# Old Towne Orange, Cycle Truck Ride.



## cyclingday (Mar 27, 2022)

Ok, folks, let’s get those Bulldogs greased, 



and let’s,



It’s time for another edition of the
Old Towne Orange, Delivery/Cycle Truck Ride.
Sunday June 12th 2022
Rendezvous, 10:00 am at the Plaza Park Traffic Circle, where Chapman and Glassel Avenues cross in the city of Orange, California.
We ask for classic and antique bicycles only, with the theme of this ride being Delivery type, and Cycletrucks.
But, feel free to ride any vintage bike, if your big rig happens to be greasy side up at the moment.



June 12th, 2022
Old Towne Orange, Delivery and Cycletruck Ride.
10:00 am, Chapman and Glassel Ave.
Orange, California.
See you there!


----------



## The Hat (Mar 27, 2022)

Count me in!


----------



## cyclingday (Mar 28, 2022)

Glad to hear it!
And just in case some of you might be concerned by the fact that you may not currently own a Cycletruck.
Here’s a small example of the type of bikes that were used for delivery purposes back in the day.















See, just about any old bike can be considered to have been a delivery cycle.
So, don’t worry, if you don’t have an old Cycletruck.
I’ll bet that old bike of yours was used by its original owner to deliver the morning news.






Bring it out, and let’s see what you’ve got!


----------



## tripple3 (Mar 30, 2022)

cyclingday said:


> Bring it out, and let’s see what you’ve got!

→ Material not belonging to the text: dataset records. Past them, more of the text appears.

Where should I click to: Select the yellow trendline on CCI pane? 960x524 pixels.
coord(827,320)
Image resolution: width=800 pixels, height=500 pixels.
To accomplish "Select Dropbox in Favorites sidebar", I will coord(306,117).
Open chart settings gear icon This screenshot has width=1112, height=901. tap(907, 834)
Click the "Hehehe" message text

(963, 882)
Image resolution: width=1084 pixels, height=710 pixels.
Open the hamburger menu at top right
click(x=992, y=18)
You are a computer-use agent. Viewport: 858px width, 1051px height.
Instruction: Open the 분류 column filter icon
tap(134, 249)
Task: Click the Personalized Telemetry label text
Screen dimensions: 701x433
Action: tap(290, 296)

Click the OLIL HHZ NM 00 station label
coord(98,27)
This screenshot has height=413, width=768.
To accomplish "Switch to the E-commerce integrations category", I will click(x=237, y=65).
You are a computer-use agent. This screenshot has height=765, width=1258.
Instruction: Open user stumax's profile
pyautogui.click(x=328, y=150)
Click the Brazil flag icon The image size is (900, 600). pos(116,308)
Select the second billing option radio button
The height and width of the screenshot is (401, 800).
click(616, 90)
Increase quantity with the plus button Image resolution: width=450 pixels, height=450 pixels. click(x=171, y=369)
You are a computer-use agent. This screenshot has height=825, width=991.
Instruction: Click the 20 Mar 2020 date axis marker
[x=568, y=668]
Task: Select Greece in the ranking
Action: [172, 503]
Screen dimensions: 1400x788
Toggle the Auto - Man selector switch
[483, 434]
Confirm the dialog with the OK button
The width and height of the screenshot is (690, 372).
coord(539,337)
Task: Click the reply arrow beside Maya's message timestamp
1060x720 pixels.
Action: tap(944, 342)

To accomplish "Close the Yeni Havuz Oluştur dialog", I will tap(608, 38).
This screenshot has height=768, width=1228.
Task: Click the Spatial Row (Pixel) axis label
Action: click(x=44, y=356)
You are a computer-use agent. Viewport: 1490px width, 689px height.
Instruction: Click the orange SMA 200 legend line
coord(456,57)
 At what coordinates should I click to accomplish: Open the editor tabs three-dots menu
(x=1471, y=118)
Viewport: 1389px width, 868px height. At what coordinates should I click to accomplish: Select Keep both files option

Does anyone here play piano?


----------



## EastsideSchwinn (Mar 30, 2022)

Oh man... must get mine ready for this!


----------



## cyclonecoaster.com (Mar 31, 2022)

*The Chicagoland Rat Rod is ready for the CT Convoy ....



*


----------



## Scanner (Apr 11, 2022)

Cycle truck flyer for the ride to June 12 !!!!


----------



## Scanner (Apr 12, 2022)

Here’s some pictures of our last ride


----------



## Scanner (Apr 15, 2022)

Please Read the flyer


----------



## Misterotis (Apr 17, 2022)

Is this one separate from the regular Old Towne ride, or combined with it?


----------



## Archie Sturmer (Apr 17, 2022)

Misterotis said:


> Is this one separate from the regular Old Towne ride, or combined with it?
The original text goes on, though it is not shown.